One can’t have a discussion on drug- drug interactions without addressing cytochrome P450 (CYP). The metabolism and clearance of most drugs are primarily mediated by CYP. Adverse drug-drug interactions frequently occur because of altered P450 activities, explains Jim Cali, Ph.D., senior scientist at Promega (www.promega.com).
“For example, nuclear receptor-mediated induction of a P450 gene by a component of St. John’s Wort reduces efficacy of oral contraceptives by increasing their rate of metabolism.”
One of Promega’s areas of strength, he states, is in bioluminescent luciferase reporter gene assays, which are ideal for studying gene regulation by nuclear receptors. According to Dr. Cali, Promega has also developed luminogenic P450 enzyme assays that use luciferin derivatives as P450 substrates. By combining reporter gene assays with enzyme assays, one can predict P450 induction at both the transcriptional level and at the level of enzyme activity during the earliest stages of drug discovery.

Saved entries:

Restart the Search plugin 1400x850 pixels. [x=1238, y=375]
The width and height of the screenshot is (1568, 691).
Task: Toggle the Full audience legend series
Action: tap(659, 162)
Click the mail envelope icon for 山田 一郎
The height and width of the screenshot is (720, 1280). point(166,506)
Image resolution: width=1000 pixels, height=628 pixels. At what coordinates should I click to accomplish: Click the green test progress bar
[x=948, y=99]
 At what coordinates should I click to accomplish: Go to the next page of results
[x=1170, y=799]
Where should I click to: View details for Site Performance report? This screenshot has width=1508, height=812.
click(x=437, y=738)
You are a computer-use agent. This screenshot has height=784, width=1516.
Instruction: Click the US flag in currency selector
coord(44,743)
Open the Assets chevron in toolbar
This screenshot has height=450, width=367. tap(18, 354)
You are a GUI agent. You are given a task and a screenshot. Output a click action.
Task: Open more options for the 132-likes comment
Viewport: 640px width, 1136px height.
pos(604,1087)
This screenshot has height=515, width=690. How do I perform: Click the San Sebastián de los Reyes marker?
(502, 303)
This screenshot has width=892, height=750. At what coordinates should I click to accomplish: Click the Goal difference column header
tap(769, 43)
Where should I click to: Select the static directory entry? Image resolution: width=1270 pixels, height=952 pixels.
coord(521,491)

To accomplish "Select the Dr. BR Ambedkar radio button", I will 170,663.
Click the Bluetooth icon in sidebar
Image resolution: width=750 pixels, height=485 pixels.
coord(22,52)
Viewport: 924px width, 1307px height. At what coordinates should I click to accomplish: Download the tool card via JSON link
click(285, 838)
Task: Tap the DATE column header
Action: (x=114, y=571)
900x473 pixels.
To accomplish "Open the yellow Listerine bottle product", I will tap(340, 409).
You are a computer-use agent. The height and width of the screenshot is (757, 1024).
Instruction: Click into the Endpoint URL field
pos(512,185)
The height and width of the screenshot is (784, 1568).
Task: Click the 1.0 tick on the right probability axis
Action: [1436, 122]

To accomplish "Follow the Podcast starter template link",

- _Your assignment_
Carry on the text about cytochrome P450 and drug-drug interactions from where it stops. The data above has nothing to do with the text.

- _Task response_
“We have developed three assays for the CYP3A4 enzyme, which accounts for about 30% of the P450 in human liver and oxidizes about half of all drugs that are eliminated after prior metabolism,” explains Dr. Cali. “Luciferin-PFBE is ideal for cell-based measurement of CYP3A gene inductions by drugs. The cell-based assay is rapid and simple and can be performed in a nonlytic mode that leaves cells intact for additional analysis.”
In addition to its utility for measuring induction in cell-based assays each substrate can be used as a probe for in vitro biochemical assays of recombinant CYP3A4 to detect P450 inhibition by test compounds. Dr. Cali points out that running a reporter assay is only doing part of the job. “We get a more complete picture by pairing reporter assays with enzyme assays.”
The value of this approach is illustrated by considering the effects of bergamottin, a component of grapefruit juice, on CYP3A4 expression. Although bergamottin activates CYP3A4 gene transcription, its net effect is to reduce activity, because it is also an inhibitor of the CYP3A4 enzyme. This explains how grapefruit juice consumption slows clearance of CYP3A4-metabolized drugs such as the cholesterol-lowering statins.
“Reporter gene technology paired with P450 enzyme assays is a good way to get a full picture of how certain compounds impact drug disposition through nuclear receptor interactions,” notes Dr. Cali.